Страх смерти, говорил Тынянов, в России придумали позже — Тургенев, Толстой (у которого никогда не было недостатка в личной храбрости); страх обуял целые поколения, все возрасты — вплоть до Леонида Андреева. Потом опять пошёл на убыль.

Извините, если кого обидел.

01 октября 2010

История про истукана

Мне позвонили из одной газеты и спросили, что я думаю по поводу статуи Петра I. То есть, сносить — не сносить, и что сделать потом, куда поставить наново, если ставить.

Я-то знаю, что было бы прекрасно — это аккуратно разобрать Петра и установить его где-нибудь у воды — в безлюдном месте, на берегу канала имени Москвы, к примеру.

На голове и руках птицы будут вить гнёзда, у подножия туристы жечь костры.

Впрочем, его можно и установить горизонтально — где-нибудь посреди торфяных болот на юго-востоке области. Рука будет торчать из мха, а паруса его корабля порастут мочалой.

На косматых лошадках из горелого леса выедут учёные обезьяны и будут равнодушно глядеть в выпученные глаза Императора.

Извините, если кого обидел.

04 октября 2010

История про книги

За-ши-бись! Просто за-ши-бись!

Извините, если кого обидел.

05 октября 2010

История про пряники

Ну, Льоса так Льоса. По-моему — неплохо.

Извините, если кого обидел.

07 октября 2010

История про календарь

А я вот на досуге ещё раз поглядел на пресловутый календарь с журналистками в нижнем белье и вот что скажу: это очередная история для психотерапевтического выговаривания.

А к таким историям нужно относиться с юмором. (Вообще-то ко всему нужно относиться с юмором, но я — реалист).

Ровно ничего ужасного я в этом календаре не наблюдаю, кроме того, что съёмка мне кажется не очень качественной.

На этом беда кончается — девки в белье сейчас такая же деталь пейзажа, что и облака. В многочисленных календарях — жёны футболистов, кинозвёзды, голые гринписовцы, гражданские и экономические протестанты, уволенные сотрудницы Энрона и чорт знает кто… Легион им имя.

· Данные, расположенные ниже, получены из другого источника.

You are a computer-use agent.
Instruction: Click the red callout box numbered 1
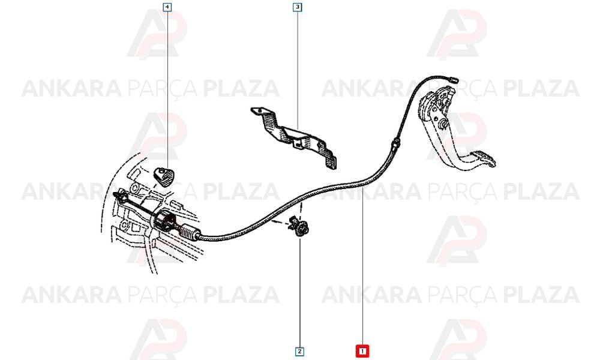point(362,351)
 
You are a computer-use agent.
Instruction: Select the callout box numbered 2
point(299,351)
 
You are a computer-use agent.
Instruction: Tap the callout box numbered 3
point(298,7)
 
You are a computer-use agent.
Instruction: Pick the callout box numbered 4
point(167,7)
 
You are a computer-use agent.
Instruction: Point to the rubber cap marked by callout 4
point(164,176)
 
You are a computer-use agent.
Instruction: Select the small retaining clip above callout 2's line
point(299,226)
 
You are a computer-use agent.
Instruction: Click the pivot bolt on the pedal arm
point(443,124)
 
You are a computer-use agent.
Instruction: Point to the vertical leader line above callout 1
point(362,266)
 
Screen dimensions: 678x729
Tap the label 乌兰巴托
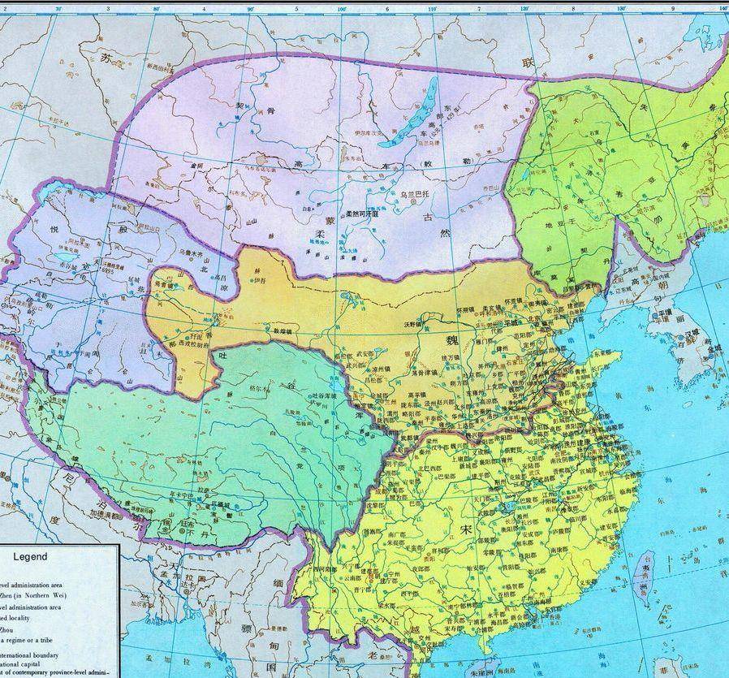tap(418, 196)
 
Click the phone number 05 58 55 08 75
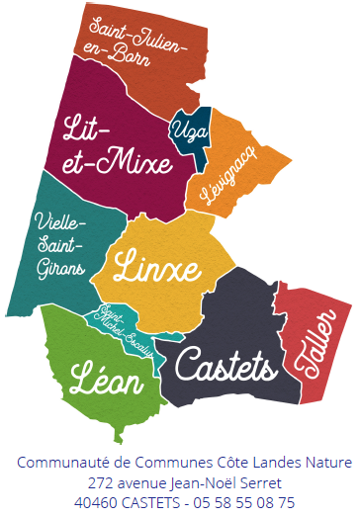pyautogui.click(x=246, y=502)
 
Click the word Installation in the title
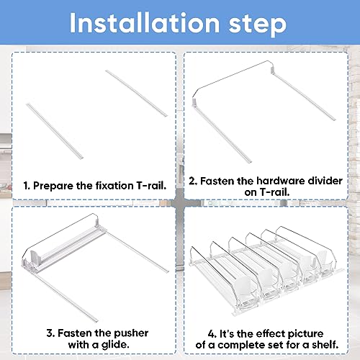(145, 23)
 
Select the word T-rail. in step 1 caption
(151, 186)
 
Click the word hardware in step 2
(281, 181)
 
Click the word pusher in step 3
(131, 333)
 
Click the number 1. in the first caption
(27, 186)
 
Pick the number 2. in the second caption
(193, 181)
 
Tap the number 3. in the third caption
(50, 333)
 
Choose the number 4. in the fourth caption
(212, 333)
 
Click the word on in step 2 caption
(251, 192)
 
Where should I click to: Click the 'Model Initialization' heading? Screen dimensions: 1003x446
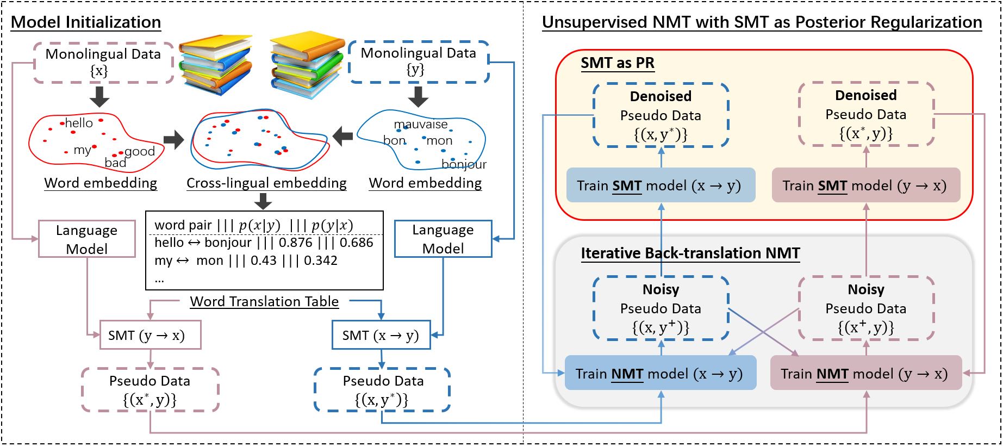(86, 22)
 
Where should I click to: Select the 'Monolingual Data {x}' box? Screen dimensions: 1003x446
(103, 63)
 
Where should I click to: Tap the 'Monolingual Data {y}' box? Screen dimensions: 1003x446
(418, 61)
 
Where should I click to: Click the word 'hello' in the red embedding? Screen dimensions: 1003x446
(79, 123)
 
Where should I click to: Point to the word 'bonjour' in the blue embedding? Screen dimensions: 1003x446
(464, 164)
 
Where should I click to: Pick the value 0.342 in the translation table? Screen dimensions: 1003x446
(321, 261)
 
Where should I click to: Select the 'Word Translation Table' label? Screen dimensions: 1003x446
(264, 302)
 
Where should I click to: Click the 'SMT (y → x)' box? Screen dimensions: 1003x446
(151, 335)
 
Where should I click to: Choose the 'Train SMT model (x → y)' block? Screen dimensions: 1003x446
(661, 185)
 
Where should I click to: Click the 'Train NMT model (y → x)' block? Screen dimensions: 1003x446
(866, 373)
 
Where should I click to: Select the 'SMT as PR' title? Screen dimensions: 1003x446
(618, 63)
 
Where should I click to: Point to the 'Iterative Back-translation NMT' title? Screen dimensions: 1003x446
(690, 253)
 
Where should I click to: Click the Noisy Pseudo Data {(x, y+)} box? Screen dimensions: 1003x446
(661, 308)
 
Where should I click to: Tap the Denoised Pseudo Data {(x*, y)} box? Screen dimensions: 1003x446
(866, 114)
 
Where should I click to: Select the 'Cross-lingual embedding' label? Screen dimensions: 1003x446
(266, 183)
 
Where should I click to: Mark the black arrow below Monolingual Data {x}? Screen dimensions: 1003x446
(99, 96)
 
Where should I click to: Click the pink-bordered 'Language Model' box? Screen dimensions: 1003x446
(86, 239)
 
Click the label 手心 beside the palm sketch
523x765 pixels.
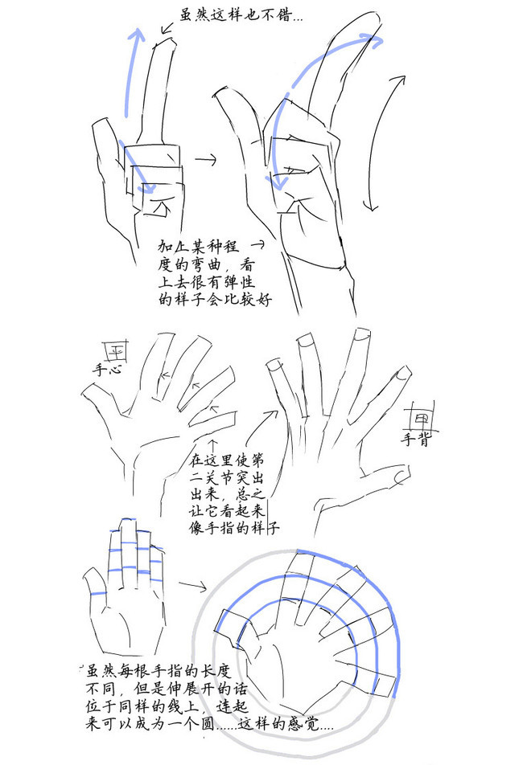(107, 368)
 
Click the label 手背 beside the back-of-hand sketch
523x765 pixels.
(417, 439)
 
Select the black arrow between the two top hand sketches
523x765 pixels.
(205, 159)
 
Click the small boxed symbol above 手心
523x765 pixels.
(115, 351)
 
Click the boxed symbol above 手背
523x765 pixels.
(421, 418)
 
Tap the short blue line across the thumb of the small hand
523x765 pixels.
(98, 594)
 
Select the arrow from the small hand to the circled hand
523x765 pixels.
(193, 586)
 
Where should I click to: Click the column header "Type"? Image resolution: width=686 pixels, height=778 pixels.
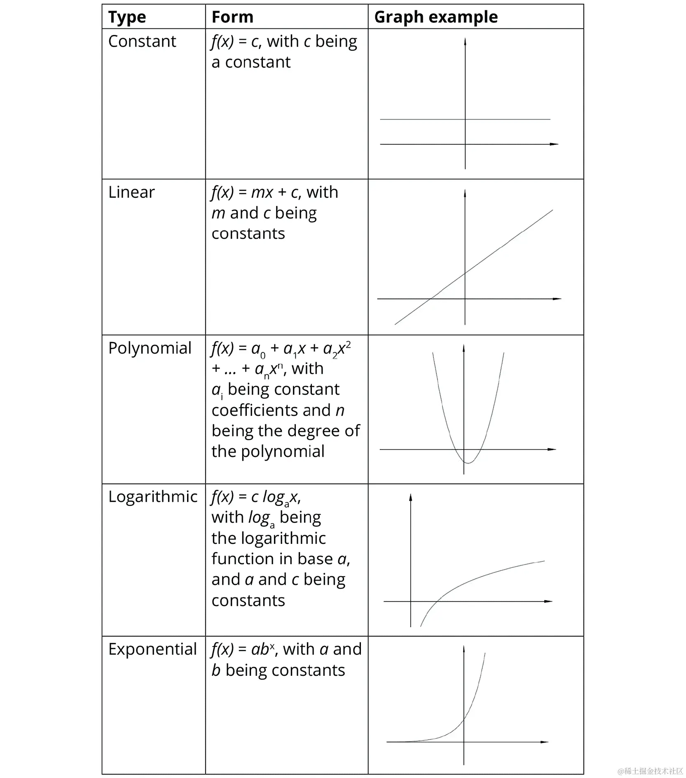pyautogui.click(x=127, y=17)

Походя высказываются соображения о том, что у девушек испорчена карьера. По-моему, это какие-то глупости — что толку тыкать студентке журфака: "Вы никогда не выйдете за принца Чарльза". Можно догадаться, что она ответит — и правильно сделает. Вообще сейчас сам тезис "это может закрыть карьеру", если судить по тенденциям в обществе, неверен.

А через десять лет будет ещё более неверен. Довольно большое количество глав государств заняло высокие посты имея судимости. Про депутата итальянского парламента я и не говорю. Да что там, "Их сотни, их тут сотни", — как кричал один новый русский, которому позвонили друзья, чтобы предупредить, что в его районе какой-то чувак гонит по встречной.

Есть ещё одна сторона этой истории — это само психотерапевтическое выговаривание. Я вижу некоторое количество людей, которых раздражает сама адресация календаря. Пригожие девки заигрывают с бывшим президентом, и это многим кажется верхом падения. Голые животы, дурную съемку и двусмысленные подписи они могли бы простить, но вот Президента — никогда.

И вот люди начинают выговариваться, придумывая всё то же — они расплатятся карьерой, они опорочили честное имя факультета журналистики… При этом если б пригожие девки просили выпустить сидельца Ходорковского, суровые наблюдатели полюбили бы и разномастное исподнее, и нашли бы остроумными двусмысленности. Это всё донельзя печально.